How Peak Oil destroys the world economy

[update: Note that the following post (http://grampsgrumps.blogspot.com.au/2011/09/in-my-previous-post-i-claimed-that.html) has a correction to the logic of this one.]

Having expected Peak Oil to seriously impact the world economy, I was not surprised when high oil prices were followed closely by economic problems in 2008. Surely now the world would wake up. But no, the economic problems were attributed to malfunctions in the the financial system. And we Peak Oil believers struggled to put a coherent case.
It is tempting to focus on the high price, but consider what happened when the price went rapidly from $130/barrel to $140/barrel in 2008. Obviously this made consumers, and importing nations, poorer. But it made producers richer by an exactly equal amount, and what can they do with that windfall but spend it, or recycle it by lending it to others to spend? So the net effect on the total world economy is zero, and that is what economists perceive.
Even though the price is now around $100/barrel, as it was in 2008, still most oil comes from old fields that used to profitably produce at $20/barrel, and still could. However all of these big cheap oilfields are past their peak. They produce less every year. Oil production continues to struggle along on a plateau of constant production. But this is made up of increasingly less of the cheap oil, and increasingly more of the expensive oil from newer fields.
Now imagine what happens when we lose a barrel of oil that cost $10 to produce, and replace it with a barrel that costs $60 to produce. That is $50 worth of productive effort that was available for consumption or building new infrastructure. Now that $50 of productive effort is used and lost.
The world consumes about 30 billion barrels per year. The depletion rate on existing oil wells is about 5%. As a rough guess, perhaps 1.5 billion barrels/year (5% of 30 billion) is being replaced by much more expensive barrels each year. In that case, multiplying by $50, it amounts to $75 billion/year lost to the world economy. Perhaps Kjell Aleklett and his team can come up with the right number. Whatever it is it is certainly big enough to cause major disruption to our growth-oriented economy.
So far the economy has managed to grow by: switching to energy alternatives; using petrol more efficiently; and turning to less energy intensive ways of working and playing. This is going to get harder as we come off the plateau and start the actual descent.



5 comments:

  1. Energy Return On Investment - EROI - is another way of putting your observation. Search for "EROI" on the Internet to find more information.

    ReplyDelete
  2. Well I think EROI is a more difficult way to look at it, and indeed decline in EROI has never got any traction as the explanation for the GFC.

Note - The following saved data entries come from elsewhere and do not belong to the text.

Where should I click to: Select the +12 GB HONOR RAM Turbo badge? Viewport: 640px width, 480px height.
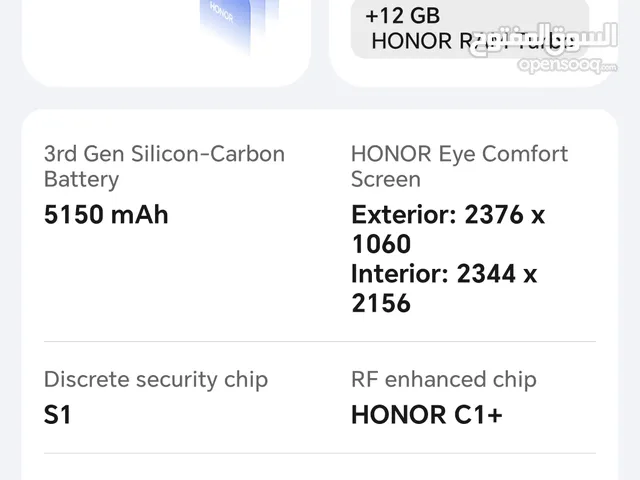coord(469,28)
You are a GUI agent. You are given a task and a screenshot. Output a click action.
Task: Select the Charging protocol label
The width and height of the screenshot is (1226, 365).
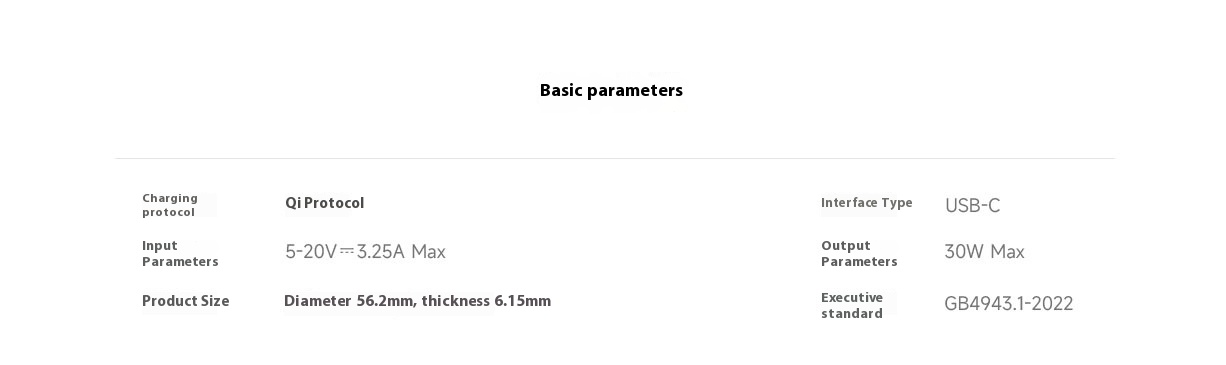pyautogui.click(x=170, y=205)
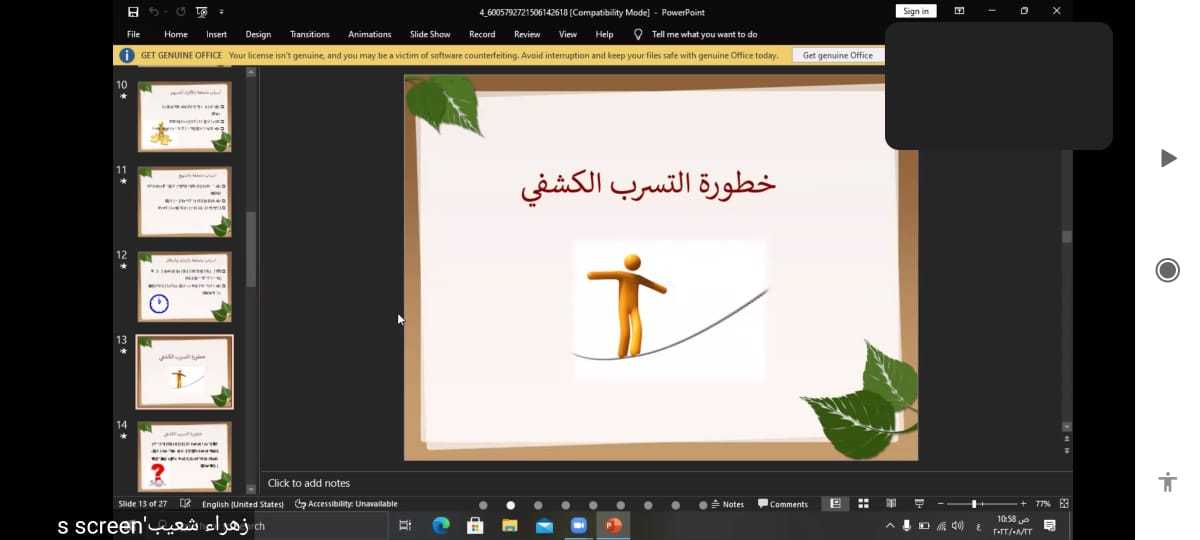Viewport: 1200px width, 540px height.
Task: Start Slide Show from status bar icon
Action: click(919, 504)
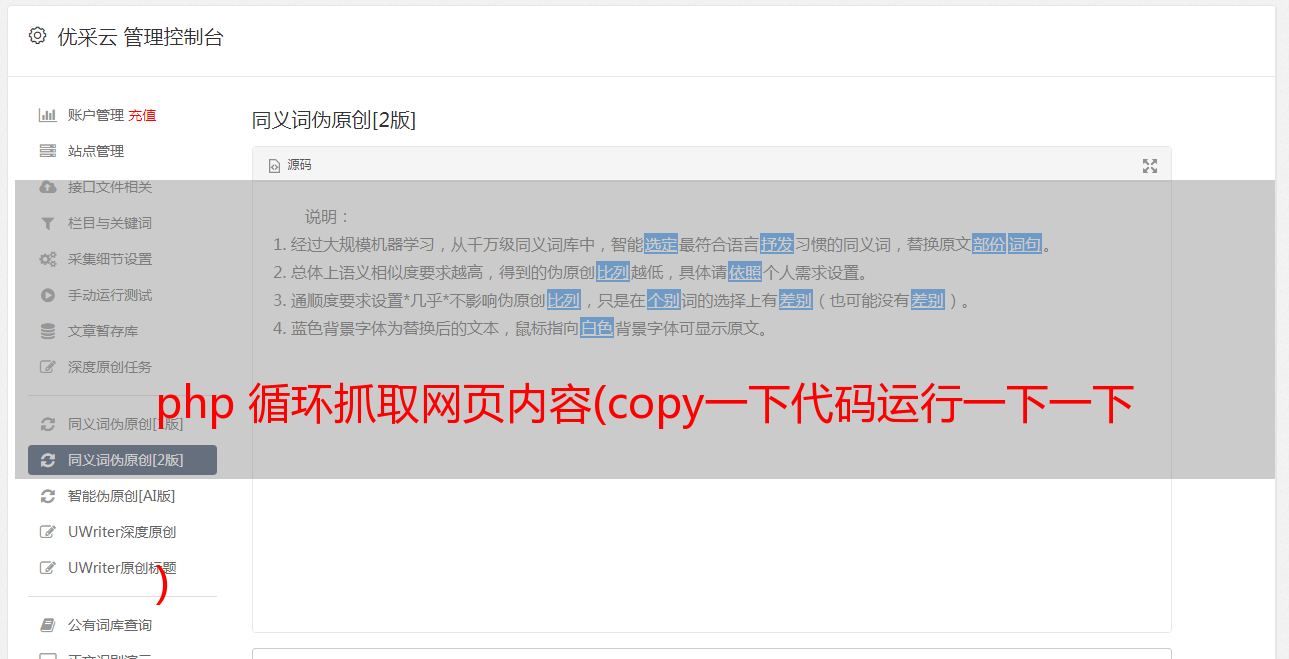Click the play circle icon for 手动运行测试
The height and width of the screenshot is (659, 1289).
coord(47,295)
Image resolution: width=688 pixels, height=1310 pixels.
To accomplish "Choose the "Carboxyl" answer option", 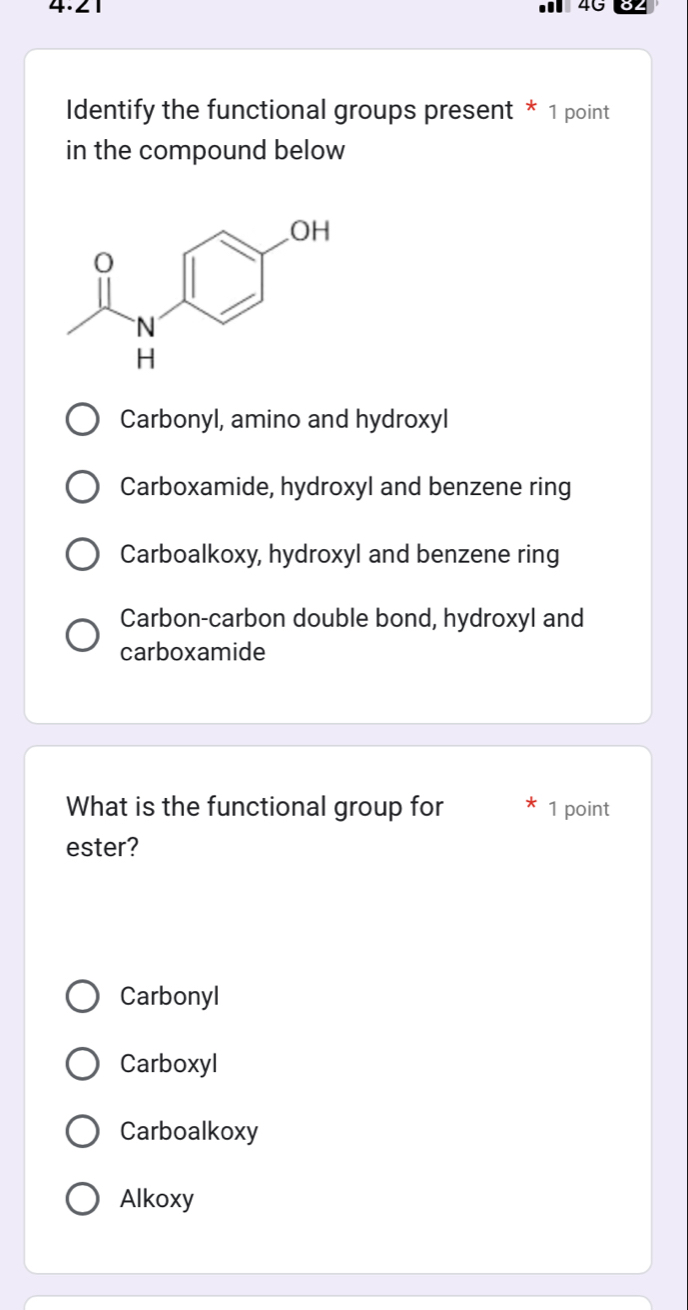I will [x=84, y=1064].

    But hey, thanks: this is the first non-spam comment my blog has ever had.

    ReplyDelete
  3. Hi rks,

    Here's your second non-spam comment - and it's not even anonymous, but using a nom de keyboard!

    You write "But it made producers richer by an exactly equal amount, and what can they do with that windfall but spend it, or recycle it by lending it to others to spend? So the net effect on the total world economy is zero, and that is what economists perceive."

    This implies that wealth distribution is not important, as our leaders claim. Clearly, however, this idea is nonsense, for many reasons.

    For one thing there's the issue of demand. A skewed wealth distribution lowers the effective demand of the dispossessed, a problem of the plutonomy that we are most likely experiencing now that a tiny minority have seized control of the majority of the world's wealth in a way not seen since the 1920s and the last Major Depression.

    ReplyDelete
  4. While I agree generally -- it's the law of diminishing marginal returns, or "pick the low-hanging fruit first" -- I don't know that the effect is big enough yet to have a visible effect on the world economy.

    The would economy is about $75 trillion. $75 billion is 0.1% - lost in the measurement error.

    ReplyDelete
  5. Greg: good point. Mind you, my method for calculating the total amount has no obvious theoretical basis. It would be interesting to get an expert estimation of the right number.